Newsmax

From what planet was this written?

The truth is, America already has a capable new rocket that dwarfs the capabilities of the Saturn V rockets that took our astronauts to the moon. The Space Launch System will be online and ready later this year.

…Real and robust competition pushes all participants to perform their best. But SpaceX has so far been able to avoid real competition. Without any real requirement that it ultimately succeed, SpaceX has been a technological failure, even while Musk has managed a public relations success and gotten paid based on his public relations campaign, more than actual accomplishment. To make it to Mars we must encourage real competition, not Elon Musk’s fake version of competition where he gets paid regardless of what he produces.

Sure, Jan.

[Update a while later]

I guess I needed a link for those last two words.

Yes, it was written by George Landrith.

52 thoughts on “Newsmax”

    1. I think that is the first article I have read of Berger’s that referenced the Trump administration without including some kooky fake news jab. Is this a sign the space nerds are shaking off their TDS just a tad?

      Alos, wtf.

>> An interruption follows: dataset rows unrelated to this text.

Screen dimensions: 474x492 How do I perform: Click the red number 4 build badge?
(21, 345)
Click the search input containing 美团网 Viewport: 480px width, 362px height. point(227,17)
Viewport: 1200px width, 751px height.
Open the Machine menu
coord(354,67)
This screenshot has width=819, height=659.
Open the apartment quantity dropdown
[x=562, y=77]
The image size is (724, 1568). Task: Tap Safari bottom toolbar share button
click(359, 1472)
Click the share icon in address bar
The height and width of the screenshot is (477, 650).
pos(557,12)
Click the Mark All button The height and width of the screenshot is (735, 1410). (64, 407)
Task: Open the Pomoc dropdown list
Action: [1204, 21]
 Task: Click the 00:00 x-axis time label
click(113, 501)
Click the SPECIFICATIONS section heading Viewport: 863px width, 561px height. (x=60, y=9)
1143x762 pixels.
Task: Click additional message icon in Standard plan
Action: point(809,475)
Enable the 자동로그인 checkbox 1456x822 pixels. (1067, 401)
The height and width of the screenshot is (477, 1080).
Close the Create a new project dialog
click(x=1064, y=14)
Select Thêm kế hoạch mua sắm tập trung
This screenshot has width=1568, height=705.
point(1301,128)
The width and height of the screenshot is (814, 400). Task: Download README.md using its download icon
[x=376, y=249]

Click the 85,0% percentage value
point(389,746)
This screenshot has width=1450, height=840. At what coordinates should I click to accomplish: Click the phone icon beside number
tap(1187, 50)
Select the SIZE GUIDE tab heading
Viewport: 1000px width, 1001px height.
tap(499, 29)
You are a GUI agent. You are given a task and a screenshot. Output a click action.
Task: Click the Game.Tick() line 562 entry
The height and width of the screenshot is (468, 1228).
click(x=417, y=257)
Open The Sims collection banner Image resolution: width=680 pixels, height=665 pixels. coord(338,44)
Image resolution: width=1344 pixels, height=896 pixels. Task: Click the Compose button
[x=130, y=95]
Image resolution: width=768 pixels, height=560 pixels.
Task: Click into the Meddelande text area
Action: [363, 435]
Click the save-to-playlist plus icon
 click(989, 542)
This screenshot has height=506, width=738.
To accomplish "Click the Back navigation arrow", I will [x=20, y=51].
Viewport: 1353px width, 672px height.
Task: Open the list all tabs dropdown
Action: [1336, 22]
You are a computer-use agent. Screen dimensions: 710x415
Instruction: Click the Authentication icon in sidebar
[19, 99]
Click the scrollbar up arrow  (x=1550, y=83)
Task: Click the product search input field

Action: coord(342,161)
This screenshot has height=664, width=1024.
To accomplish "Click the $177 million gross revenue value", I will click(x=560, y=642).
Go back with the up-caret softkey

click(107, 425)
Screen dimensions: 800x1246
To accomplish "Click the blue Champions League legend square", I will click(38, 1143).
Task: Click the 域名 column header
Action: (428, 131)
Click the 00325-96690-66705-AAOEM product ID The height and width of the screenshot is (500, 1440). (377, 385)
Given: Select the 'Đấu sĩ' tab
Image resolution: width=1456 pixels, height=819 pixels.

ULA has been pimping ACES for years, even recently, and it was all just a bunch of lies? What is wrong with Boeing? It’s like they are being run by a saboteur.

      1. No, and if you read the comments at Arse Technica, which I strongly recommend you don’t do, you’ll see. They love bringing gratuitous Trump-bashing into articles that have nothing to do with him (although that’s just one reason to avoid the comments.)

        1. Heck, the comments on any Ars climate change thread are wackier than AOC’s green new deal. I think I got banned at Ars three times just for questioning any part of the cult.

        2. Actually, there are quite a few very knowledgeable engineering types (I recommend especially the one who goes by the name “Statistical”) who comment regularly on Eric’s articles. And as long as the conversation stays technical, you can learn a lot.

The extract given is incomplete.